## Dataset extract
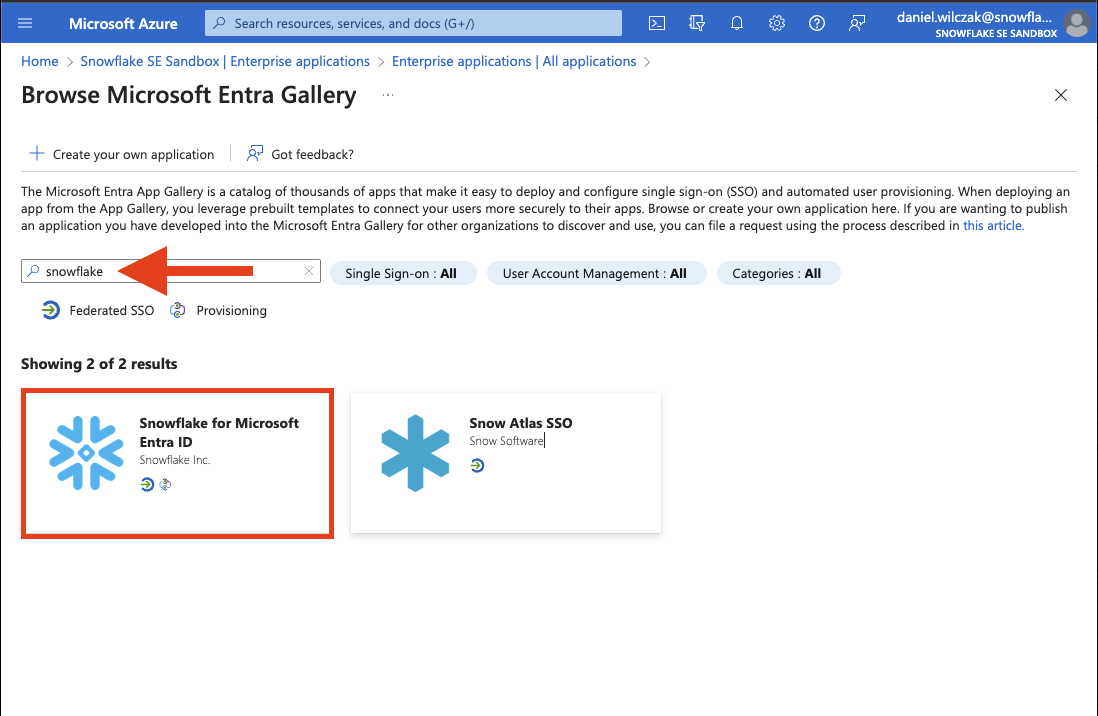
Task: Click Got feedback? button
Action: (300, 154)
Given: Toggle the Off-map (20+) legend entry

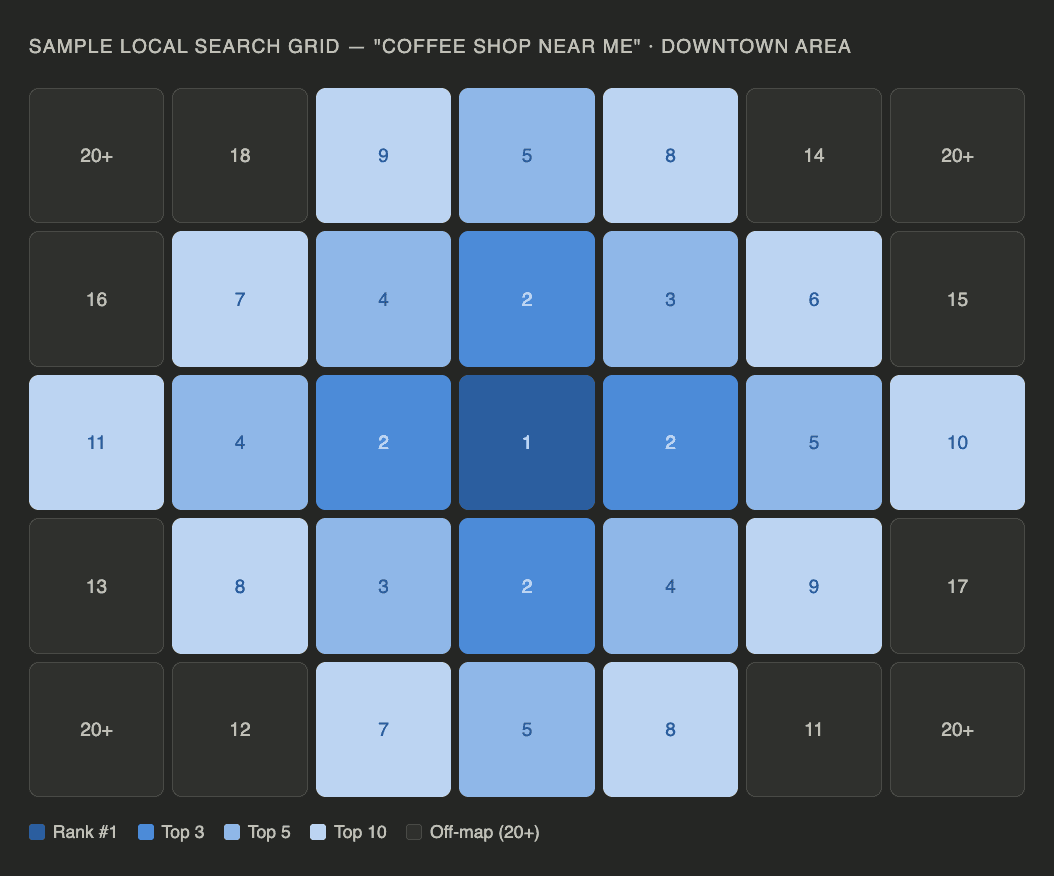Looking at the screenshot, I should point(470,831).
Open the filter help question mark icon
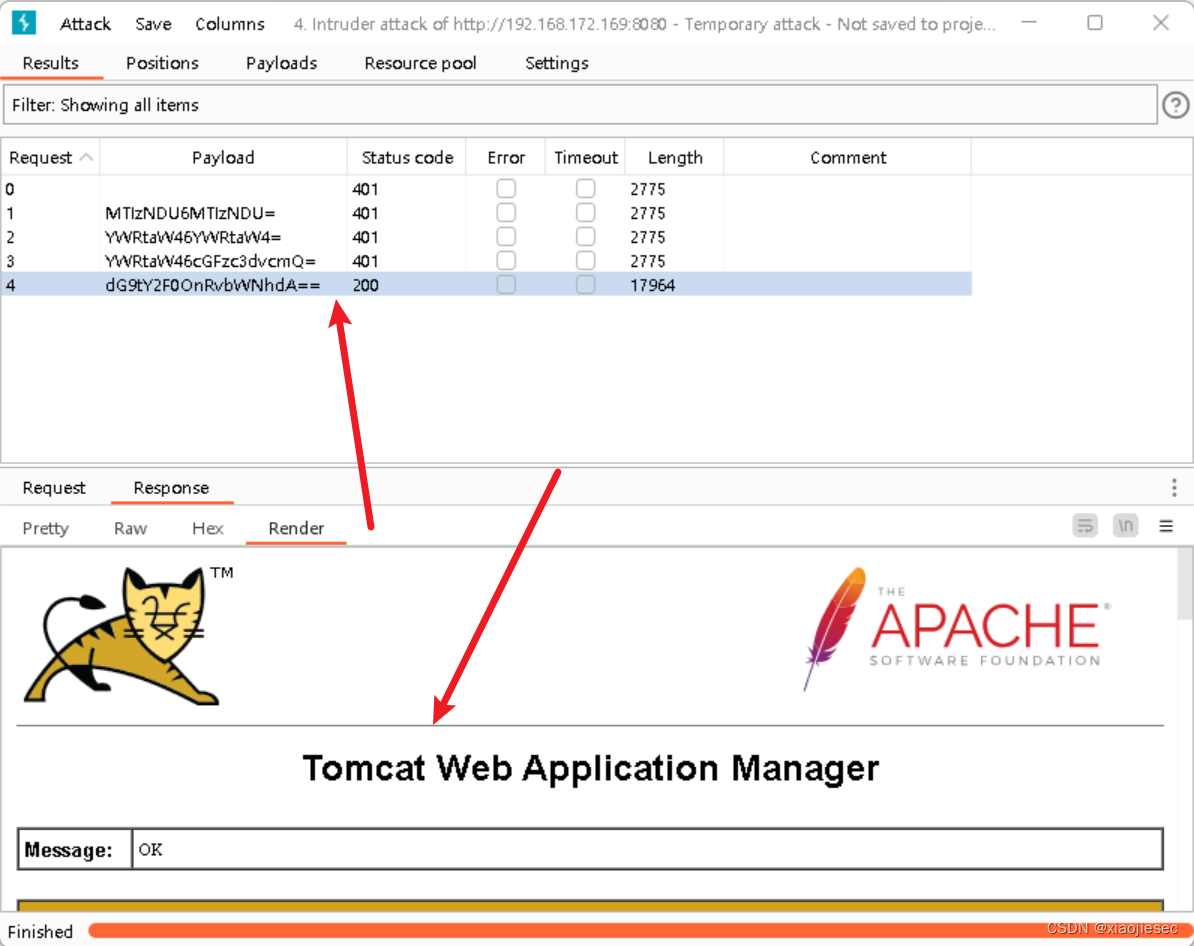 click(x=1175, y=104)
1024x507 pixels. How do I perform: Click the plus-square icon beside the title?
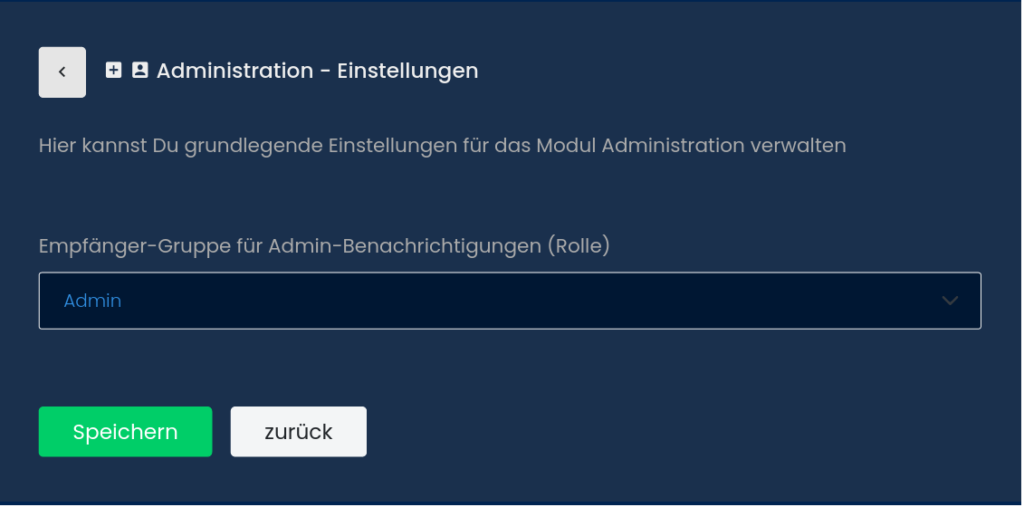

## What to work on
Only the lines from the line containing "Given: Toggle the Off-map (20+) legend entry" through the end of the material should be retyped, exactly and in full, with no pictures.

## Written solution
Given: Toggle the Off-map (20+) legend entry

Looking at the screenshot, I should point(470,831).
Open the filter help question mark icon
 click(x=1175, y=104)
1024x507 pixels. How do I perform: Click the plus-square icon beside the title?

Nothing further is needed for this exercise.